LC治療急性結石性膽囊炎已在臨床廣泛應用,但目前在手術時機上仍存在不同意見,大多數學者認為急性結石性膽囊炎在發作時限3 d內,在病情評估符合手術指征后可行LC,若病程在3 d以上,則先予以抗感染對癥治療,待患者病情緩解,1個月后入院再次行手術治療[7]。

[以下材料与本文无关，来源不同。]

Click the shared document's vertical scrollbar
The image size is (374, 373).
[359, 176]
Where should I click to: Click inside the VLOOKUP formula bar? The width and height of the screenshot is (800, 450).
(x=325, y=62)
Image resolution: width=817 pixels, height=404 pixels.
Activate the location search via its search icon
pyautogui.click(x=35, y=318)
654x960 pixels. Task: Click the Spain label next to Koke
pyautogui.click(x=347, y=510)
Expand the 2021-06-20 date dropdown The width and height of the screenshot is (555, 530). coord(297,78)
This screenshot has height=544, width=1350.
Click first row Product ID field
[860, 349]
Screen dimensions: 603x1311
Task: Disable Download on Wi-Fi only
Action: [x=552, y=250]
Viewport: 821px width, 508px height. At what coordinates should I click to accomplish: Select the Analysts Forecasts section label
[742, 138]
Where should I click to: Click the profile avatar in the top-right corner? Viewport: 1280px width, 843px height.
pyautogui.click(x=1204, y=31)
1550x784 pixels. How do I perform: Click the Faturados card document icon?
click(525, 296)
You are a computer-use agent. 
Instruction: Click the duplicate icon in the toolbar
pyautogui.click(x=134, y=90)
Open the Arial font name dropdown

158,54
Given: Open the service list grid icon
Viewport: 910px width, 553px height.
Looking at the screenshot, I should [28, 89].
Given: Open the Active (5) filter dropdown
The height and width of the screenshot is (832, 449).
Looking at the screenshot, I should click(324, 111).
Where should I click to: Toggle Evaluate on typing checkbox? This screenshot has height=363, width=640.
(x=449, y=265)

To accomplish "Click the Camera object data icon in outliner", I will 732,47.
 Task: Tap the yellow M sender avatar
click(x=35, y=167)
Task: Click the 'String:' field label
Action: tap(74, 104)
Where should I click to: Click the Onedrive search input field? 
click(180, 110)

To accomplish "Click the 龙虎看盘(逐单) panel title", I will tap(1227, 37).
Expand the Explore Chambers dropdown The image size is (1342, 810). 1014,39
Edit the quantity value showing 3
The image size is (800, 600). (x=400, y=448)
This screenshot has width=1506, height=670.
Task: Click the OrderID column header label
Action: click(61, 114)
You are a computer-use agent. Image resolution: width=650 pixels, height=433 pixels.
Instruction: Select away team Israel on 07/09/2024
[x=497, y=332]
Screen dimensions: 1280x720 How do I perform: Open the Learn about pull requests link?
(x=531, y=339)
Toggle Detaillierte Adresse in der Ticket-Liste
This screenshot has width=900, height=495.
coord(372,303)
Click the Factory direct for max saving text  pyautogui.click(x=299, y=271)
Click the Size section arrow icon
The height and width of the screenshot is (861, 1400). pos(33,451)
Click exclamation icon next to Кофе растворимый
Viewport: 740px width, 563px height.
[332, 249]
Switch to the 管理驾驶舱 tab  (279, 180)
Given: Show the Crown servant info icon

本組病例中發病在3 d內25例,術中發現20例患者膽囊三角及膽囊壁的層次能夠清楚辨認,有3例患者膽囊三角粘連致密,解剖相對困難,且此3例患者既往均有多次發作史,2例膽囊三角顯示不清,中轉開腹。發病在3 d以上的18例,有11例患者既往發作次數較少,手術操作相對容易,7例患者膽囊三角粘連致密,解剖困難,既往均有3次以上發作史。41例完成LC,無膽道損傷等并發癥發生。因此,筆者認為,急性結石性膽囊炎患者,膽囊三角粘連嚴重程度、手術難易的預判,發病時間是主要參考依據,同時患者既往發作的次數、頻次也是重要的評判因素,劉海亮等[8]認為多次反復急性發作病例,尤其是近2個月內有急性發作史者,此次癥狀較重,考慮手術風險大者,手術治療要慎重。基層醫院急性結石性膽囊炎行LC治療,一方面要選擇好手術時機,同時要求術者要有嫻熟的LC操作技能以及手術中的細心與耐心。當手術中遇到任何不能良好暴露或解剖膽囊三角、術者評判覺得有潛在風險時,應果斷中轉開腹,確保安全。本組1例因膽囊腫脹、抓鉗無法抓持,另1例因過度肥胖,膽囊三角無法顯露,立即中轉開腹。
總之,在術者熟悉膽囊三角解剖并具有豐富的腹腔鏡手術經驗以及具有嫻熟的LC操作技巧的基礎上,基層院對急性結石性膽囊炎的患者行LC治療安全有效,值得推廣。